Oil CEOs Warn of Escalating Israel-Iran Conflict Impact on Energy Markets
Top executives in the oil industry are voicing serious concerns about the escalating tensions between Israel and Iran. They fear further attacks on critical energy infrastructure could severely disrupt global energy supplies.
CEOs Express Concerns
Shell CEO Wael Sawan described the situation as "very concerning," highlighting the potential impact on the global energy system given current geopolitical volatility. His remarks followed a surprise attack by Israel on Iranian military and nuclear facilities, sparking a period of heightened conflict.
TotalEnergies CEO Patrick Pouyanné emphasized the importance of employee safety in the region, noting their extensive operations in Iraq, Abu Dhabi, Qatar, and Saudi Arabia. He expressed hope that further strikes would avoid targeting oil installations, citing safety risks and potential market disruptions.

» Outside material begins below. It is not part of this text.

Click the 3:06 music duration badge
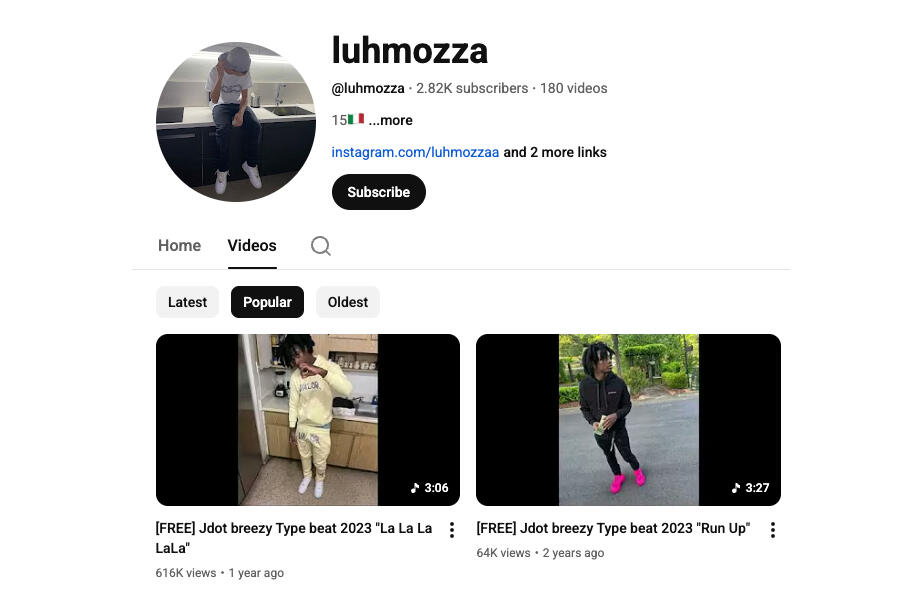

Potential Supply Disruptions
Concerns are growing that a major disruption could occur, particularly if Iran were to block the Strait of Hormuz, a crucial chokepoint for global oil supplies. Some shipowners are already avoiding the area, raising the potential for increased shipping costs and delays.
Market Volatility
EnQuest CEO Amjad Bseisu labeled 2025 as "the year of volatility," underscoring the unpredictable nature of the market due to the ongoing conflict.
Oil Price Impact
Oil prices have risen amid these concerns, with international benchmark Brent crude futures up over 2% at $74.84 per barrel. U.S. West Texas Intermediate futures also saw a 2% increase, reaching $73.2 per barrel. Traders view the conflict as a significant geopolitical event, comparable to the impact of the Russia-Ukraine war.